A Fire and Life Safety Program
in
Elementary Schools

Northwest Fire District’s Fire and Life Safety Educators visit preschools, kindergartens, and second and fourth grade classrooms with lessons designed to teach youngsters the skills they need to react properly when faced with a life safety situation.
Lessons include how to make a home escape plan, calling 911, burn prevention and treatment, recognizing household hazards, and electrical, water and bicycle safety. Students are especially fascinated by burned items from real fires that are brought in by the educators: they understand the need to crawl low and get out quickly when they see that a fire’s intense heat can melt a television and its dark smoke can leave it covered in black soot.
Prevention Programs for Preschools

Northwest Fire educators visit district preschools to teach youngsters safety information, including what to do when the smoke alarm goes off or if their clothes catch on fire.

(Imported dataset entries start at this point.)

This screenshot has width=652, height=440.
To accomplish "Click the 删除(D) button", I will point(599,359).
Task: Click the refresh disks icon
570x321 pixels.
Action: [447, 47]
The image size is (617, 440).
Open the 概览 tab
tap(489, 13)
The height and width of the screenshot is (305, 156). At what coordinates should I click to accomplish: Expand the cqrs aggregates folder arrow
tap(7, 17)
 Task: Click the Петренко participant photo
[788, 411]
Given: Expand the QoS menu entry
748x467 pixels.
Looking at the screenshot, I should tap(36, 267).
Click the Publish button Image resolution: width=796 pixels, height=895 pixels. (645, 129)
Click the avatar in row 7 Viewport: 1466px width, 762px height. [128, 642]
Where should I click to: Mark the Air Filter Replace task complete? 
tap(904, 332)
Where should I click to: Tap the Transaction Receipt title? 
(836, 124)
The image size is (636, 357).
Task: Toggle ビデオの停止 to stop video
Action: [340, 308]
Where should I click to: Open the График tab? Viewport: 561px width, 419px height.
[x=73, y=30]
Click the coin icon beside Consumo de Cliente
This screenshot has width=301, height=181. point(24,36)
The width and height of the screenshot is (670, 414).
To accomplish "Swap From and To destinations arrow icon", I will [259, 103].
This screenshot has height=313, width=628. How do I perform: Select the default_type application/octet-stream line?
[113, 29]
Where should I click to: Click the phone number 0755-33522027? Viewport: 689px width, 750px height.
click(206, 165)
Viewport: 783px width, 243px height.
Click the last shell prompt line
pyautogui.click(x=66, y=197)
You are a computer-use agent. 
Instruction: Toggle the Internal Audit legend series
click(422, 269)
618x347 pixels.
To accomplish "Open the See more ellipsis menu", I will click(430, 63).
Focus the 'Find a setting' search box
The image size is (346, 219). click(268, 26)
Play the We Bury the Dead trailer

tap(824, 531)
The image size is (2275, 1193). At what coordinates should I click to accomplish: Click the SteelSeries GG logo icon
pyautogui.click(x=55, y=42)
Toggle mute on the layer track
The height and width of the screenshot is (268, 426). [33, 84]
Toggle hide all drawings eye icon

A variety of teaching methods are utilized, including puppets, games, safety songs, and videos.
An important part of the preschool education involves children seeing the firefighters “dress up” in their turnout gear. In a fire, a young child may be terrified by smoke and heat and try to hide in a closet or under the bed. A firefighter crawling through the smoke dressed in turnouts and breathing through an oxygen tank that makes him sound like “Darth Vader” can add to a child’s terror unless he understand that there is a person in there coming to help him.